Clocking in at just 82 minutes, Between Two Ferns: The Movie smartly doesn’t wear out its welcome. The plot mechanics are thin at best (considering the pre-title scene, in which the first of many celebrities we see is nearly killed by a flooded plumbing system, best not to ponder them too deeply). But the new interviews, which constitute a good portion of the film, are incredibly funny. A handful of celebs only show up briefly, within the faux-documentary portion as they enter or exit the public-access network where the film version of Galifianakis shoots his show. But actors like Matthew McConaughey, Paul Rudd, Jon Hamm, Brie Larson, and Keanu Reeves show up for slightly longer stretches, in which they gamely glower at Galifianakis’ always cutting remarks. (His jabs at Reeves, in an interview in the first portion of the film, are particularly funny as the action star hits a second-stage comeback of his career.)
The sections of the movie that surround the interview aren’t as flashy, and feel a bit shakier when focusing more on the character interactions between Galifianakis and his crew than on the inside-baseball humor about talk shows. (When Galifianakis demands his talk show, he states to Ferrell, “I’m a white man and I’m straight, I deserve it.”) The primary joy for any fans of alternative comedy is getting to see skilled improvisers like Ryan Gaul and Lauren Lapkus in major supporting roles as a grouchy cameraman and Galifianakis’ producer/assistant, respectively.

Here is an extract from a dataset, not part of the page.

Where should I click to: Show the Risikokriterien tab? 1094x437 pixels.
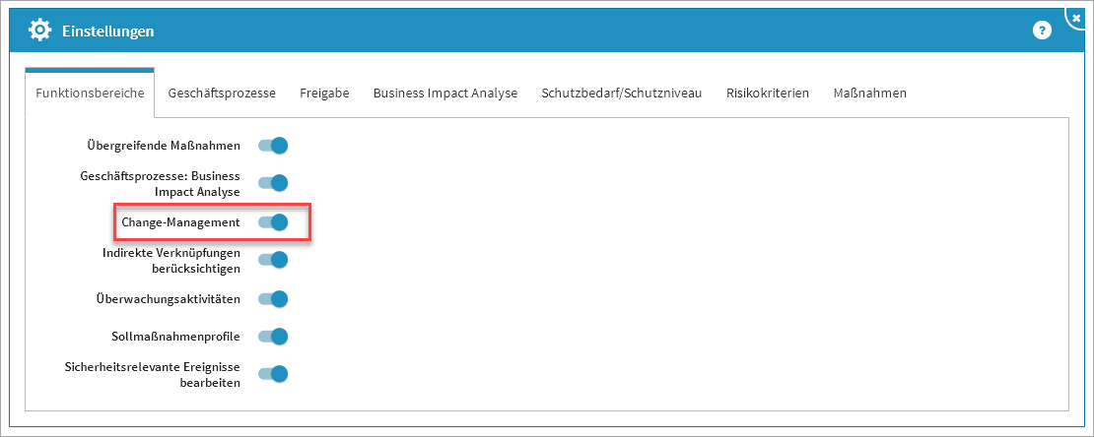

This, of course, is where any recommendation for Between Two Ferns: The Movie might get tricky. Any fan of the talk show will likely enjoy the bits and pieces of interviews with the big-name celebrities (as well as the surprisingly funny bloopers at the end, in which we see both them and Galifianakis laugh at the utterly ridiculous questions he poses). In between that is a dryly funny riff on an underdog story that might appeal most to fans of Aukerman’s consistently hilarious Comedy Bang! Bang! podcast and IFC TV show. Moments that would otherwise seem like a necessarily tender break in a laugh-out-loud comedy — such as a late heart-to-heart between Galifianakis and his producer — instead end up feeling like tongue-in-cheek parodies of such scenes.

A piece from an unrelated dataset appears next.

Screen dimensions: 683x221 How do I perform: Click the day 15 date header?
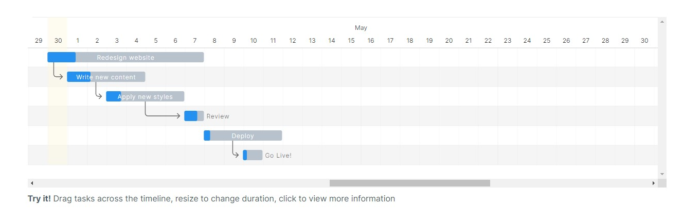351,41
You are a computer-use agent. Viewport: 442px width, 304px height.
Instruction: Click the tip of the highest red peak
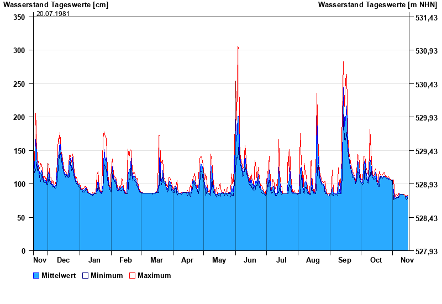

That’s nothing to say about the parody of the talk show itself, which hits a shrewd and spiky peak when we see what a splashier, audience-heavy talk show with Galifianakis would look like. We only get a few brief glimpses (along with what a more normal, and thus unfunny and boring, interview between Galifianakis and a big-name celeb would look like) of this Hollywood-ized show. It’s to Aukerman’s credit, as well as Galifianakis’, that in just a few short minutes, the basic concept of the modern American talk show ends up looking more soulless than any bit of Ferns.
One of the many celebrities who appears for an interview, as disinterested as the host himself is, is talk-show icon David Letterman. (It’s likely no accident that Letterman’s current project is an interview show on, you guessed it, Netflix.) Perhaps the funniest, most knowing moment in Between Two Ferns is courtesy of Letterman himself, after their tetchy interview ends and Galifianakis admits to wanting a network show of his own. When he says he imagines it will make him happy, just as having a talk show must have made Letterman happy, the legendary host lets out a mordant chuckle. Even if it’s somewhat scripted — Aukerman has said the film’s largely improvised — that chuckle is the kind of laugh that comes fast and furious in Between Two Ferns: The Movie. The storyline is thin, but on its most important, fundamental level as a comedy, this works. What can I say? I laughed a lot.